Ce n’est pourtant que plus tard, dans la Monadologie (et son point de vue cosmique), que s’expliciteront les concepts désormais les plus connus de Leibniz. Ceux de « monade » et d’« harmonie préétablie » par exemple. Insistons sur le premier, identifié trop facilement par les sociologues, aux individus sociaux. La monade (ce mot est peut-être emprunté à Giordano Bruno, ou à Henry More, mais il est plus sûrement à relier à la notion de point chez Euclide) est une unité indivisible qui est le véritable élément (principe premier) de la composition de toutes choses, et présente une unité organique enveloppant tous ses états passés et futurs (selon l’ancien concept d’entéléchie).
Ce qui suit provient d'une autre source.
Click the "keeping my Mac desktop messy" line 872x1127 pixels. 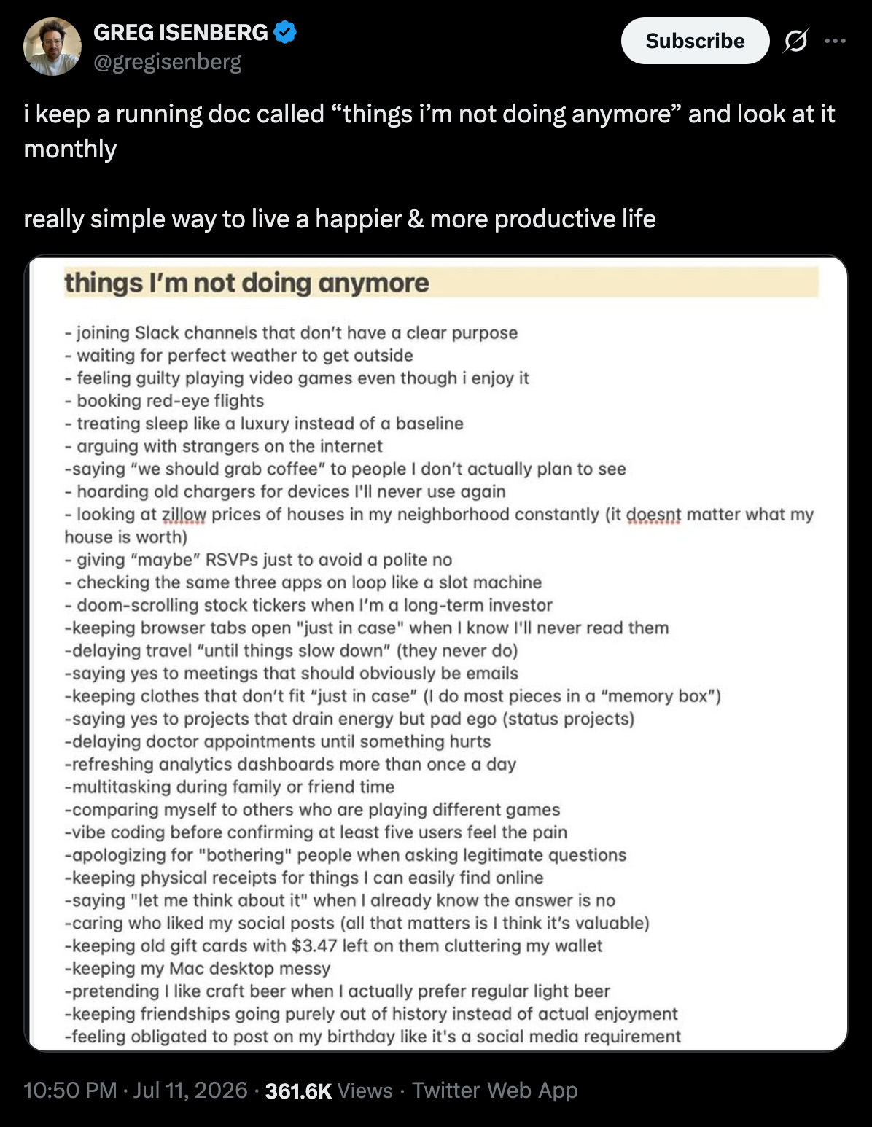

Ce n’est pas l’atome du physicien, qui est une matière divisible, mais un être capable d’exprimer l’univers (susceptible de perception). La monade contient une activité originale.
Ce concept permet par conséquent de penser la réalité et le tout de la réalité, tout en réfutant le matérialisme. Pour Leibniz, l’erreur des matérialistes (Thomas Hobbes) tient à ce qu’ils ont reconnu la nécessité de l’unité du monde dans la matière (atomisme). Or, Leibniz refuse d’attribuer un principe actif à la matière, qui pour lui est passive (elle n’est qu’étendue). C’est cela qui lui permet de renforcer sa conception du monde monadologique. Tout l’univers des créatures ne consiste qu’en ces monades (esprit ou âme) douées de perception et d’appétit. Leur assemblage forge les corps, c’est-à-dire les phénomènes eux-mêmes. En échappant ainsi au matérialisme, Leibniz écarte aussi le mécanisme (au sens cartésien du terme : l’explication des phénomènes physiques par la disposition spatiale, la configuration géométrique et les déplacements des parties). Et Dieu s’installe au principe même de l’harmonie générale, autorisant le présent à être déjà gros de l’avenir (puisque Dieu voit tout).
Cette édition de ces deux opuscules de Leibniz a de nombreux mérites. Outre celui d’assortir les textes d’un appareil critique facilitant la lecture du néophyte, elle les entoure d’informations scientifiques indispensables. Au passage, l’analyse de Michel Fichant restitue avec brio le réseau intellectuel de la philosophie de l’époque : les correspondances, voyages, échanges et traductions qui ont donné corps à la philosophie du 17e siècle, au travers des relations entre Cordemoy, Antoine Arnauld, l’Electrice Sophie, Christian Huygens, Pierre Coste, etc.
Cette lecture convaincra sans doute quelques chercheurs en sciences sociales du fait que les transferts de notions philosophiques (monade, par exemple) d’un champ à un autre et leur nouvel usage en tant que concepts ne peuvent s’accomplir avec fruit qu’avec quelque rigueur.